Initially, he was against our going, but Mom told him I could make a lot of money and would give it to him to keep. Those were the magic words and he agreed.

As we made our way off the reservation onto I-10, I felt like I had been freed from the belly of darkness.

The wind coming around the Banning pass was so strong that it felt as though our car would be swept off the road into a sand dune, but if I had to die, better halfway from hell than in it.

The mountains were huge, and we could see snow on the peaks. Anna and I had never seen snow capped mountains before and were completely captivated.

We pulled into town at approximately 9:00AM. I had never seen streets so clean. As we drove down Palm Canyon Boulevard, I felt as though I had been popped into an alternate dimension. If it hadn’t been for the incessant echo of barking dogs in my ears, reservation dirt on my clothes and the ever-present strangeness of being a stranger, I think I would have completely lost my bearings.

Tall, skinny palm trees lined the sidewalks like wooden soldiers, the storefronts were perfect, not one smudge or speck of dirt anywhere; downtown Palm Springs shimmered like a desert jewel.

Anna was happy, happier than she had been in almost a year, She said “Oh my gosh, Elena, isn’t it beautiful?” With mixed emotions, I answered “yes”.

Anna continued, “Mom, can we live here, please, please, can we live here??” Mom said, “We have to find an apartment that we can afford.

Mom turned to me and asked “Do you like it, Elena, isn’t it beautiful? Let’s get a newspaper and we can see what’s available and make some calls”

Out of the blue Mom said” Ya know what! Before we do anything, I’m going to take my girls to breakfast! How ‘bout that? You guys want to get some pancakes, bacon and fresh juice?” We found a diner, and Mom read apartment descriptions to us as we ravenously made our way through a stack of pancakes.

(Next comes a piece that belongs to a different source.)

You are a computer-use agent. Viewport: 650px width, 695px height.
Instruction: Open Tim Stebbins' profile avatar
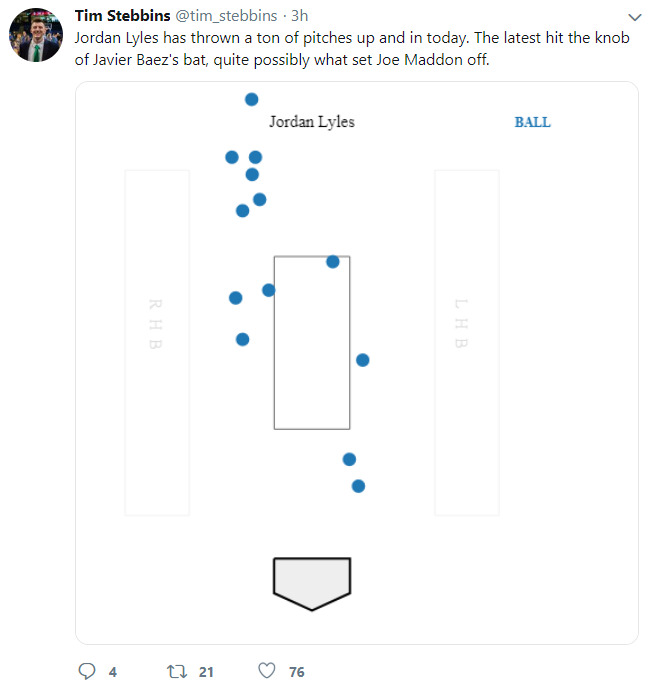[37, 34]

From the diner, I could see more and more people filling the town as the shops began to open. Everyone looked so clean and important. I watched moms with their kids passing and imagined they had really perfect lives; complete with nice clothes, food, peaceful homes and a school filled with friends.

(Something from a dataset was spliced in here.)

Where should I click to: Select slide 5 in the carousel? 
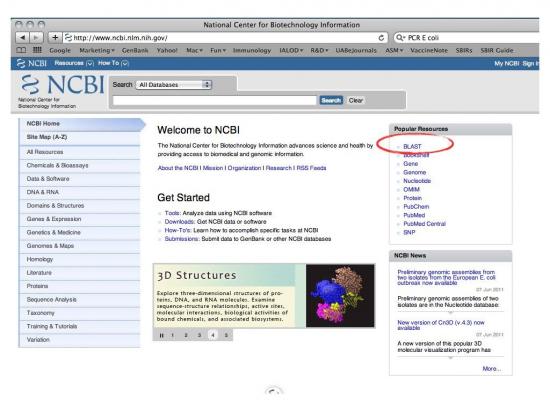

Mom interrupted my thoughts asking “What’s wrong?” Feeling conflicted I said, “Even if we find an apartment we can afford, I don’t see how we can live here. We don’t belong in a place like this. Look at us and look at them. How am I going to go to school here? I’m going to be so far behind everyone, they are going to think I’m stupid, maybe even retarded. We have missed most of the school year being in Banning. I started crying as I spoke the words, because they were a painful truth that I hadn’t let in before now.

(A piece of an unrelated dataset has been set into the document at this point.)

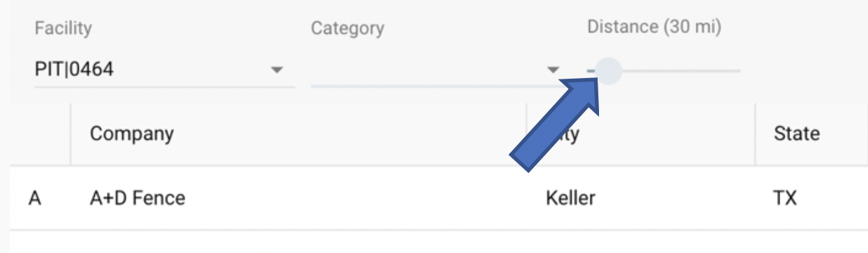Click the blank header cell before Company
The image size is (868, 253).
(x=40, y=134)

Mom said “Stupid, who are you calling stupid? You are the sharpest cookie I’ve ever met! No one is as smart as you are, Elena. You’re as sharp as they come.” My crying turned into a waterfall of tears. I said, “You’re just trying to make me feel better. How can I be smart after having huge holes in my education and how am I going to keep up with the kids here that have never missed a day of school?”

Anna was fine, she kept eating her pancakes. She wasn’t worried about school, because she was gifted and she knew it. No matter what point we entered a given school year, middle or end, Anna unfailingly got straight A’s.

In between pancake bites Anna sweetly tried to comfort me by saying “I’ll help you Elena; I’ll be your tutor, and Mom is right, you are really smart. You have never gotten us lost or made a bad decision in helping us stay safe. If you are stupid how come you’re never wrong about anything or anybody? And why can you read and understand things that most adults don’t understand?”

Anna’s words trailed in the distance, as I turned my attention back to all of the clean beautiful people that passed. In that moment, I made a promise to myself, that one day, I would be clean and also live a civilized life.

We paid the check, got a couple of dollars in dimes and found a pay phone to start calling on rentals.

Our first appointment was our last.

We entered a ground level apartment complex. It was beautiful and seemingly unreal, compared to the ugliness of where we had been living.

Palm trees and flowers arranged in perfect symmetry lead up to each unit door, which all faced the pool area. It was warm and inviting…it felt like home.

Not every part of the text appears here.